A Quick Introduction to NLTK
Natural Language Tool Kit (NLTK)
Intro to a few NLTK concepts
- Tokenization
- Stemming & Lemmatization
- POS Tagging
- Stop Words
Tokenization
Tokenization helps in splitting the text by word or sentence.
import nltk
nltk.word_tokenize(word) # helps split the text by word
nltk.sent_tokenize(word) # helps split the text by sentence
The Word tokenizer uses the Default/TreeBank Tokenizer.
Other Tokenizers include Whitespace-based, Punctuation-based, Tweet and MWE.
Freq of Words
The FreqDist function from nltk allows us to look at the Frequency of words in the tokenized version of a text.
import nltk
from nltk.probability import FreqDist
tokenized_words = nltk.word_tokenize(word) # split text by word
freq = FreqDist(tokenized_words)
freq.most_common(5) # check the 5 most common words
Stemming & Lemmatization
Stemming - Suffix Stripping
Advantages: Word generalisation, reduced vocabulary size.
Disadvantages: Too simplistic, loss of information, may become obsolete with better language models.
A few well known stemmers are:
- PorterStemmer
- LancasterStemmer
- SnowballStemmer
import nltk
from nltk.stem import PorterStemmer, LancasterStemmer, SnowballStemmer
porter = PorterStemmer()
lancaster = LancasterStemmer
snowball = SnowballStemmer('english') # using english as the lang
word = 'demonstration'
print(porter.stem(word))
# demonstr
print(lancaster.stem(word))
# demonst
print(snowball.stem(word))
# demonstr
Lemmatization - Picking up root of the word
Lemmatization uses POS tags of the word to lemmatize
import nltk
from nltk.stem import WordNetLemmatizer
lemmatizer = WordNetLemmatizer()
lemmatizer.lemmatize("better", pos="a")
# 'good'
POS Tagging
Catgorising words into verbs, noun, adjectives etc.
To find POS tags on specific words
import nltk
text = "......"
tokenized_sents = nltk.tokenize.sent_tokenize(text)
tokenized_words = nltk.word_tokenize(tokenized_sents[0])
nltk.pos_tag(tokenized_words)
Training our own POS Taggers:
Uni-Grams - one word training
Bi-Grams - 2 words or previous words in context
Tri-Grams
from nltk.tag import UnigramTagger
from nltk.tag import BigramTagger
from nltk.tag import TrigramTagger
from nltk.corpus import brown # data from the nltk corpus
brown_data = brown.tagged_sents(categories='mystery')
# data is generally split into test and train
unigram_tagger = UnigramTagger(brown_data)
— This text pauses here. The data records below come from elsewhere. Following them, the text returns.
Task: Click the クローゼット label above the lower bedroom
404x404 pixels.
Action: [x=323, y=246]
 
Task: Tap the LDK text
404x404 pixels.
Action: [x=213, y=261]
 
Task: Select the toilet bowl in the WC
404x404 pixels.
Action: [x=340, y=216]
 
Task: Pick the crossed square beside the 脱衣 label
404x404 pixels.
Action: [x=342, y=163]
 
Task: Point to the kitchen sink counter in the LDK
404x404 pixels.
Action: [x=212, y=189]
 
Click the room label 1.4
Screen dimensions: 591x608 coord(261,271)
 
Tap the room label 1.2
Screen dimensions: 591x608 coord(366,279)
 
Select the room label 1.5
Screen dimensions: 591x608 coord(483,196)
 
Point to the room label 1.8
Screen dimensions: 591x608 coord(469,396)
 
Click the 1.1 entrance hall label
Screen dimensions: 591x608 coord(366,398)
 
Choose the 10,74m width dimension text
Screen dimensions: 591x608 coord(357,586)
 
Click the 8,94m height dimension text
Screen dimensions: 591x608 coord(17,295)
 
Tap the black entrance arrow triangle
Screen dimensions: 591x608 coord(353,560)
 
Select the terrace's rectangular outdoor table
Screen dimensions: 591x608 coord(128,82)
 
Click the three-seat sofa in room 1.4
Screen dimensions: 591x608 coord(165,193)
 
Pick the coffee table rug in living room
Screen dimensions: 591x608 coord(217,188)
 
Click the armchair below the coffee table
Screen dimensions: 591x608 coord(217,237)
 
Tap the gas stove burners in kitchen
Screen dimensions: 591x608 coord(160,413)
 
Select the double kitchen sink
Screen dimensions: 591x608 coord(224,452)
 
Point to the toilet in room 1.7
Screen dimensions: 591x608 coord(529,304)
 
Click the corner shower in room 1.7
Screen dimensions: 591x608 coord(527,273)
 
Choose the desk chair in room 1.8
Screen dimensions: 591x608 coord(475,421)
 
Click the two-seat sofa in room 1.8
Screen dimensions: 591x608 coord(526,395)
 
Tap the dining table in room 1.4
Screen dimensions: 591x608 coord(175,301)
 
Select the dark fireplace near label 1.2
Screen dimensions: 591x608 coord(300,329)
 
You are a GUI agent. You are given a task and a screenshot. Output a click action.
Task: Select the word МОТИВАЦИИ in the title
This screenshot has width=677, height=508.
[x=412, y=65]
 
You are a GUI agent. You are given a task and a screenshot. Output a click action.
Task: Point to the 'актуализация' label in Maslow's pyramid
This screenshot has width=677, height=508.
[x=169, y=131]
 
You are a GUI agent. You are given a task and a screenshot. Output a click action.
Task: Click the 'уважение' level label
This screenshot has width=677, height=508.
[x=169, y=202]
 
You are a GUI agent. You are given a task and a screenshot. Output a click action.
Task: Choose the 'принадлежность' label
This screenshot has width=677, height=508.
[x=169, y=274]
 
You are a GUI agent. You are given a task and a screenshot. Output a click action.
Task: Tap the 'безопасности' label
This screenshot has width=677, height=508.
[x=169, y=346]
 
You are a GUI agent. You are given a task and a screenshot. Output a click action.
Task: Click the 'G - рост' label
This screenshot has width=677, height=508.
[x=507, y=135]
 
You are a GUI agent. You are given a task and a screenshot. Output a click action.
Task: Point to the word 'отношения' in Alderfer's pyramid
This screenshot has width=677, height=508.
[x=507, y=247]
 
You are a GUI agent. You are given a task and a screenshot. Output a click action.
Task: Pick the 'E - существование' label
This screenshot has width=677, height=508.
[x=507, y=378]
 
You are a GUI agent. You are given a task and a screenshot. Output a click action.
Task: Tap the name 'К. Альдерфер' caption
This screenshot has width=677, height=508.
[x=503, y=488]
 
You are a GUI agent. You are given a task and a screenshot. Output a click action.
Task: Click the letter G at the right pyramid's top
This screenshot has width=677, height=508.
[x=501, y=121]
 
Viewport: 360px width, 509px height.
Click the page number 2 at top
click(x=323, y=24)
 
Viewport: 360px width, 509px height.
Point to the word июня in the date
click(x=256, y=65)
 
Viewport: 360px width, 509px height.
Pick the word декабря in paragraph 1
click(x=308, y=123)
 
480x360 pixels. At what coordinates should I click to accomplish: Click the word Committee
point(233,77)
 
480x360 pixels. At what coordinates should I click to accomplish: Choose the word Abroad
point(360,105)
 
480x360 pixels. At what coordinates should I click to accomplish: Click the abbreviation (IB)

bigram_tagger = BigramTagger(brown_data)
trigram_tagger = TrigramTagger(brown_data)
Stop Words
Filler words like me, my, we, our, etc
import nltk
from nltk.corpus import stopwords
stop_words = stopwords.words('English')
N-Grams
Combination of grams from bigrams/trigrams or n-grams
The point is to consider our text given its context
from nltk import bigrams, trigrams, everygrams
list(bigrams(tokenized_words))
list(trigrams(tokenized_words))
list(everygrams(tokenized_words, 2, 5)) ### 2 to 5 grams
A very rapid Introduction to NLTK, not perfect but will update this as I understand it even better:)